• [Your instructions]: Each record below should be written out again exactly as given.

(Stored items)
== Segment start ==
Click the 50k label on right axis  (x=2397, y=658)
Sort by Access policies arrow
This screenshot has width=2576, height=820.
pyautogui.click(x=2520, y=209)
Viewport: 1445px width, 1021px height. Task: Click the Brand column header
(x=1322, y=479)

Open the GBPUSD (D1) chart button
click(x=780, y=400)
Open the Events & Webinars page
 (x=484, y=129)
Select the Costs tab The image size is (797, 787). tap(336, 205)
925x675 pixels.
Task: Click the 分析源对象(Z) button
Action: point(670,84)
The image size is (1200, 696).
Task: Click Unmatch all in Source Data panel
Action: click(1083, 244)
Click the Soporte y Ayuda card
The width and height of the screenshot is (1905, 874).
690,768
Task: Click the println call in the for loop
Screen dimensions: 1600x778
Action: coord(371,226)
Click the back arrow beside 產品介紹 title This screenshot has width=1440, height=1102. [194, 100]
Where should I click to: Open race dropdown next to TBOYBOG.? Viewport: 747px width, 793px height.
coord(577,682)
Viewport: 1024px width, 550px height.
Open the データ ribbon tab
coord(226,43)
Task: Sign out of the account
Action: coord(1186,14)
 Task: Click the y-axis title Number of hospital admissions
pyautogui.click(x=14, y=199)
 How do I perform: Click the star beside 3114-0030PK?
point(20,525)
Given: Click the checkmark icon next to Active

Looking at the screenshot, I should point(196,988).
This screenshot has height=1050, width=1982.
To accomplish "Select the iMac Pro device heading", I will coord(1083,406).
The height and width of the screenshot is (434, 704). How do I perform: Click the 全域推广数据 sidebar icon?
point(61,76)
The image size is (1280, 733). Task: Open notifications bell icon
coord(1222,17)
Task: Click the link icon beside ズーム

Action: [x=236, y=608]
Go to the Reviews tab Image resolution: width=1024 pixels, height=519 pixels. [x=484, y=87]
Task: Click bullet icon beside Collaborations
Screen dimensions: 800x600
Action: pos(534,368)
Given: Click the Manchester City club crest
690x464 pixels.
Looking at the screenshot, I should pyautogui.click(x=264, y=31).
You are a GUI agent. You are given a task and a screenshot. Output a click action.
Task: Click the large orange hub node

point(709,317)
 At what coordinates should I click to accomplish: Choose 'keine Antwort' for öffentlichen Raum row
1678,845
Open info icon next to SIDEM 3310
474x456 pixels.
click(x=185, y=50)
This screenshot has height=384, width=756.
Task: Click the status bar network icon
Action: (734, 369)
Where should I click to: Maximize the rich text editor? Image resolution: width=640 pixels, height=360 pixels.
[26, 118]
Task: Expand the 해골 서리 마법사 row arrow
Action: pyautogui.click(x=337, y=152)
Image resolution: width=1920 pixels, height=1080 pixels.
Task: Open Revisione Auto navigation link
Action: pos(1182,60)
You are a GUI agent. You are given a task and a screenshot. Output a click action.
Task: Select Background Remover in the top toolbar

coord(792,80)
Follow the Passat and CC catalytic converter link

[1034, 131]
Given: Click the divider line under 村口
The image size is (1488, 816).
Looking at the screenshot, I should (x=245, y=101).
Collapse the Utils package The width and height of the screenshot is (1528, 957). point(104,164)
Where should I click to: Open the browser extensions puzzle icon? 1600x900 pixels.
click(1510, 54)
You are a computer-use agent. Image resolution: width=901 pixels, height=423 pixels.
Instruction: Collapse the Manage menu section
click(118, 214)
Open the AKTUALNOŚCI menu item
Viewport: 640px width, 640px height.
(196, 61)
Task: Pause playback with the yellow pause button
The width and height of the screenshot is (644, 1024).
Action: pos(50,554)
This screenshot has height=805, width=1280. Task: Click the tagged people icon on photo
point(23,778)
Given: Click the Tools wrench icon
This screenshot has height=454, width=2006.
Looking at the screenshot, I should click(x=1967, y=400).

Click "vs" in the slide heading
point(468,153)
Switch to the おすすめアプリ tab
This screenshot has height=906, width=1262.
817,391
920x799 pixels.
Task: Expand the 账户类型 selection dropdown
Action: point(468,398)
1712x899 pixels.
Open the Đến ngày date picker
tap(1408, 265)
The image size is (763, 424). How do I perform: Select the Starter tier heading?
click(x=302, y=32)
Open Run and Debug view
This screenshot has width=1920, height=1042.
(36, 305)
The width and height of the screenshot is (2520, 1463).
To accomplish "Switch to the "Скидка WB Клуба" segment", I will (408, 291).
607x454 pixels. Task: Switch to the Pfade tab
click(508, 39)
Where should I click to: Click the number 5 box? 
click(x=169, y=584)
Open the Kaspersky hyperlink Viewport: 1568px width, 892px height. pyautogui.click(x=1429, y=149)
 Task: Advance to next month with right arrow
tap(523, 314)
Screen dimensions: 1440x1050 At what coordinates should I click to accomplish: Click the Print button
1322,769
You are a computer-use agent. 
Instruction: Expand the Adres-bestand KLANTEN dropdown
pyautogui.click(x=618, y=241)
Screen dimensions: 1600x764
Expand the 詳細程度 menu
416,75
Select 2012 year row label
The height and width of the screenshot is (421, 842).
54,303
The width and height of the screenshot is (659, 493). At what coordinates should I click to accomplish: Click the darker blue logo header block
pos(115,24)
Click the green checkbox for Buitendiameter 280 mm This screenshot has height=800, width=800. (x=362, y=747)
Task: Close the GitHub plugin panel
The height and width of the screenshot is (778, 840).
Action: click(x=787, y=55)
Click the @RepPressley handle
== Segment end ==
• [Answer box]:
Click the 50k label on right axis  (x=2397, y=658)
Sort by Access policies arrow
This screenshot has width=2576, height=820.
pyautogui.click(x=2520, y=209)
Viewport: 1445px width, 1021px height. Task: Click the Brand column header
(x=1322, y=479)

Open the GBPUSD (D1) chart button
click(x=780, y=400)
Open the Events & Webinars page
 (x=484, y=129)
Select the Costs tab The image size is (797, 787). tap(336, 205)
925x675 pixels.
Task: Click the 分析源对象(Z) button
Action: point(670,84)
The image size is (1200, 696).
Task: Click Unmatch all in Source Data panel
Action: click(1083, 244)
Click the Soporte y Ayuda card
The width and height of the screenshot is (1905, 874).
690,768
Task: Click the println call in the for loop
Screen dimensions: 1600x778
Action: coord(371,226)
Click the back arrow beside 產品介紹 title This screenshot has width=1440, height=1102. [194, 100]
Where should I click to: Open race dropdown next to TBOYBOG.? Viewport: 747px width, 793px height.
coord(577,682)
Viewport: 1024px width, 550px height.
Open the データ ribbon tab
coord(226,43)
Task: Sign out of the account
Action: coord(1186,14)
 Task: Click the y-axis title Number of hospital admissions
pyautogui.click(x=14, y=199)
 How do I perform: Click the star beside 3114-0030PK?
point(20,525)
Given: Click the checkmark icon next to Active

Looking at the screenshot, I should point(196,988).
This screenshot has height=1050, width=1982.
To accomplish "Select the iMac Pro device heading", I will coord(1083,406).
The height and width of the screenshot is (434, 704). How do I perform: Click the 全域推广数据 sidebar icon?
point(61,76)
The image size is (1280, 733). Task: Open notifications bell icon
coord(1222,17)
Task: Click the link icon beside ズーム

Action: [x=236, y=608]
Go to the Reviews tab Image resolution: width=1024 pixels, height=519 pixels. [x=484, y=87]
Task: Click bullet icon beside Collaborations
Screen dimensions: 800x600
Action: pos(534,368)
Given: Click the Manchester City club crest
690x464 pixels.
Looking at the screenshot, I should pyautogui.click(x=264, y=31).
You are a GUI agent. You are given a task and a screenshot. Output a click action.
Task: Click the large orange hub node

point(709,317)
 At what coordinates should I click to accomplish: Choose 'keine Antwort' for öffentlichen Raum row
1678,845
Open info icon next to SIDEM 3310
474x456 pixels.
click(x=185, y=50)
This screenshot has height=384, width=756.
Task: Click the status bar network icon
Action: (734, 369)
Where should I click to: Maximize the rich text editor? Image resolution: width=640 pixels, height=360 pixels.
[26, 118]
Task: Expand the 해골 서리 마법사 row arrow
Action: pyautogui.click(x=337, y=152)
Image resolution: width=1920 pixels, height=1080 pixels.
Task: Open Revisione Auto navigation link
Action: pos(1182,60)
You are a GUI agent. You are given a task and a screenshot. Output a click action.
Task: Select Background Remover in the top toolbar

coord(792,80)
Follow the Passat and CC catalytic converter link

[1034, 131]
Given: Click the divider line under 村口
The image size is (1488, 816).
Looking at the screenshot, I should (x=245, y=101).
Collapse the Utils package The width and height of the screenshot is (1528, 957). point(104,164)
Where should I click to: Open the browser extensions puzzle icon? 1600x900 pixels.
click(1510, 54)
You are a computer-use agent. Image resolution: width=901 pixels, height=423 pixels.
Instruction: Collapse the Manage menu section
click(118, 214)
Open the AKTUALNOŚCI menu item
Viewport: 640px width, 640px height.
(196, 61)
Task: Pause playback with the yellow pause button
The width and height of the screenshot is (644, 1024).
Action: pos(50,554)
This screenshot has height=805, width=1280. Task: Click the tagged people icon on photo
point(23,778)
Given: Click the Tools wrench icon
This screenshot has height=454, width=2006.
Looking at the screenshot, I should click(x=1967, y=400).

Click "vs" in the slide heading
point(468,153)
Switch to the おすすめアプリ tab
This screenshot has height=906, width=1262.
817,391
920x799 pixels.
Task: Expand the 账户类型 selection dropdown
Action: point(468,398)
1712x899 pixels.
Open the Đến ngày date picker
tap(1408, 265)
The image size is (763, 424). How do I perform: Select the Starter tier heading?
click(x=302, y=32)
Open Run and Debug view
This screenshot has width=1920, height=1042.
(36, 305)
The width and height of the screenshot is (2520, 1463).
To accomplish "Switch to the "Скидка WB Клуба" segment", I will (408, 291).
607x454 pixels. Task: Switch to the Pfade tab
click(508, 39)
Where should I click to: Click the number 5 box? 
click(x=169, y=584)
Open the Kaspersky hyperlink Viewport: 1568px width, 892px height. pyautogui.click(x=1429, y=149)
 Task: Advance to next month with right arrow
tap(523, 314)
Screen dimensions: 1440x1050 At what coordinates should I click to accomplish: Click the Print button
1322,769
You are a computer-use agent. 
Instruction: Expand the Adres-bestand KLANTEN dropdown
pyautogui.click(x=618, y=241)
Screen dimensions: 1600x764
Expand the 詳細程度 menu
416,75
Select 2012 year row label
The height and width of the screenshot is (421, 842).
54,303
The width and height of the screenshot is (659, 493). At what coordinates should I click to accomplish: Click the darker blue logo header block
pos(115,24)
Click the green checkbox for Buitendiameter 280 mm This screenshot has height=800, width=800. (x=362, y=747)
Task: Close the GitHub plugin panel
The height and width of the screenshot is (778, 840).
Action: click(x=787, y=55)
Click the @RepPressley handle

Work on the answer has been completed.